WHAT YOU HAVE TO DO
Could you please retype all of the data below exactly?

Stored dataset items:
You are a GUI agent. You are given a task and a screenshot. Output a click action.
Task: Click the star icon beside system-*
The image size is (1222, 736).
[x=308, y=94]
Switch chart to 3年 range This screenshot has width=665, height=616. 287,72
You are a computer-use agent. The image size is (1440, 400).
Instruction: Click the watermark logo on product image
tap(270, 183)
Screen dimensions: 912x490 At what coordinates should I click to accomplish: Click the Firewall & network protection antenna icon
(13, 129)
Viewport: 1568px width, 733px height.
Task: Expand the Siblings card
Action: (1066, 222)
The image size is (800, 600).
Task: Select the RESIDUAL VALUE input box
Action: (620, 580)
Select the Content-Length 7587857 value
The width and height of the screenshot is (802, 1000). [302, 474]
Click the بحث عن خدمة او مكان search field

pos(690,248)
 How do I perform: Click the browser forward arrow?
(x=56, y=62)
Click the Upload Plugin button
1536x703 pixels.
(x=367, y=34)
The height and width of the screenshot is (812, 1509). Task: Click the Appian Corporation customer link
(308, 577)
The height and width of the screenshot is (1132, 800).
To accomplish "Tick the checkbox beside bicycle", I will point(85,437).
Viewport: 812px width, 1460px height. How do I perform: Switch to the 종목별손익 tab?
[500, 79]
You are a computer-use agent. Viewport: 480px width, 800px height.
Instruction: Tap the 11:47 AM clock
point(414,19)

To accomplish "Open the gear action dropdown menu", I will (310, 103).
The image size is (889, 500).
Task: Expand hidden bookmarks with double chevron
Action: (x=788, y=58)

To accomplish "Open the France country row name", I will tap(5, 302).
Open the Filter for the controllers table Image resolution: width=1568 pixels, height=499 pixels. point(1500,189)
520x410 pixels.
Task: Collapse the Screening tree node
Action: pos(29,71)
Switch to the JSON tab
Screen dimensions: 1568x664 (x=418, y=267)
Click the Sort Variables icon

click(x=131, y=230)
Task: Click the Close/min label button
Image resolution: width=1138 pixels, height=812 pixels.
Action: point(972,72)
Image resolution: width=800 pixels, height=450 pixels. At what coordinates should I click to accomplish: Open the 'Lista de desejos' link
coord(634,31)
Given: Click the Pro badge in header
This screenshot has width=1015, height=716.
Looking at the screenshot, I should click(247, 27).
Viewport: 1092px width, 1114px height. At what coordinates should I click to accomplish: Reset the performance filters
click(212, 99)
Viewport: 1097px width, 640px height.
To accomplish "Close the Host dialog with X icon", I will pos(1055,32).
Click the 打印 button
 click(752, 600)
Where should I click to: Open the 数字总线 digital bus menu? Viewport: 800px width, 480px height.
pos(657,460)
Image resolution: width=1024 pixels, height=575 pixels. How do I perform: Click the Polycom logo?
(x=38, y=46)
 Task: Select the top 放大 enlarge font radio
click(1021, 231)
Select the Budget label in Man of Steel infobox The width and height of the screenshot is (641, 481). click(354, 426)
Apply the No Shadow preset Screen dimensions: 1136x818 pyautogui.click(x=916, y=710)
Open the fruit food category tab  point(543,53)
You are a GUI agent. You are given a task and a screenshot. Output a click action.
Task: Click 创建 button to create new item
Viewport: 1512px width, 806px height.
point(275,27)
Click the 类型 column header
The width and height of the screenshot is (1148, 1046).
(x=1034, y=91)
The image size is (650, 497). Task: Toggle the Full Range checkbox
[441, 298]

TASK ANSWER
You are a GUI agent. You are given a task and a screenshot. Output a click action.
Task: Click the star icon beside system-*
The image size is (1222, 736).
[x=308, y=94]
Switch chart to 3年 range This screenshot has width=665, height=616. 287,72
You are a computer-use agent. The image size is (1440, 400).
Instruction: Click the watermark logo on product image
tap(270, 183)
Screen dimensions: 912x490 At what coordinates should I click to accomplish: Click the Firewall & network protection antenna icon
(13, 129)
Viewport: 1568px width, 733px height.
Task: Expand the Siblings card
Action: (1066, 222)
The image size is (800, 600).
Task: Select the RESIDUAL VALUE input box
Action: (620, 580)
Select the Content-Length 7587857 value
The width and height of the screenshot is (802, 1000). [302, 474]
Click the بحث عن خدمة او مكان search field

pos(690,248)
 How do I perform: Click the browser forward arrow?
(x=56, y=62)
Click the Upload Plugin button
1536x703 pixels.
(x=367, y=34)
The height and width of the screenshot is (812, 1509). Task: Click the Appian Corporation customer link
(308, 577)
The height and width of the screenshot is (1132, 800).
To accomplish "Tick the checkbox beside bicycle", I will point(85,437).
Viewport: 812px width, 1460px height. How do I perform: Switch to the 종목별손익 tab?
[500, 79]
You are a computer-use agent. Viewport: 480px width, 800px height.
Instruction: Tap the 11:47 AM clock
point(414,19)

To accomplish "Open the gear action dropdown menu", I will (310, 103).
The image size is (889, 500).
Task: Expand hidden bookmarks with double chevron
Action: (x=788, y=58)

To accomplish "Open the France country row name", I will tap(5, 302).
Open the Filter for the controllers table Image resolution: width=1568 pixels, height=499 pixels. point(1500,189)
520x410 pixels.
Task: Collapse the Screening tree node
Action: pos(29,71)
Switch to the JSON tab
Screen dimensions: 1568x664 (x=418, y=267)
Click the Sort Variables icon

click(x=131, y=230)
Task: Click the Close/min label button
Image resolution: width=1138 pixels, height=812 pixels.
Action: point(972,72)
Image resolution: width=800 pixels, height=450 pixels. At what coordinates should I click to accomplish: Open the 'Lista de desejos' link
coord(634,31)
Given: Click the Pro badge in header
This screenshot has width=1015, height=716.
Looking at the screenshot, I should click(247, 27).
Viewport: 1092px width, 1114px height. At what coordinates should I click to accomplish: Reset the performance filters
click(212, 99)
Viewport: 1097px width, 640px height.
To accomplish "Close the Host dialog with X icon", I will pos(1055,32).
Click the 打印 button
 click(752, 600)
Where should I click to: Open the 数字总线 digital bus menu? Viewport: 800px width, 480px height.
pos(657,460)
Image resolution: width=1024 pixels, height=575 pixels. How do I perform: Click the Polycom logo?
(x=38, y=46)
 Task: Select the top 放大 enlarge font radio
click(1021, 231)
Select the Budget label in Man of Steel infobox The width and height of the screenshot is (641, 481). click(354, 426)
Apply the No Shadow preset Screen dimensions: 1136x818 pyautogui.click(x=916, y=710)
Open the fruit food category tab  point(543,53)
You are a GUI agent. You are given a task and a screenshot. Output a click action.
Task: Click 创建 button to create new item
Viewport: 1512px width, 806px height.
point(275,27)
Click the 类型 column header
The width and height of the screenshot is (1148, 1046).
(x=1034, y=91)
The image size is (650, 497). Task: Toggle the Full Range checkbox
[441, 298]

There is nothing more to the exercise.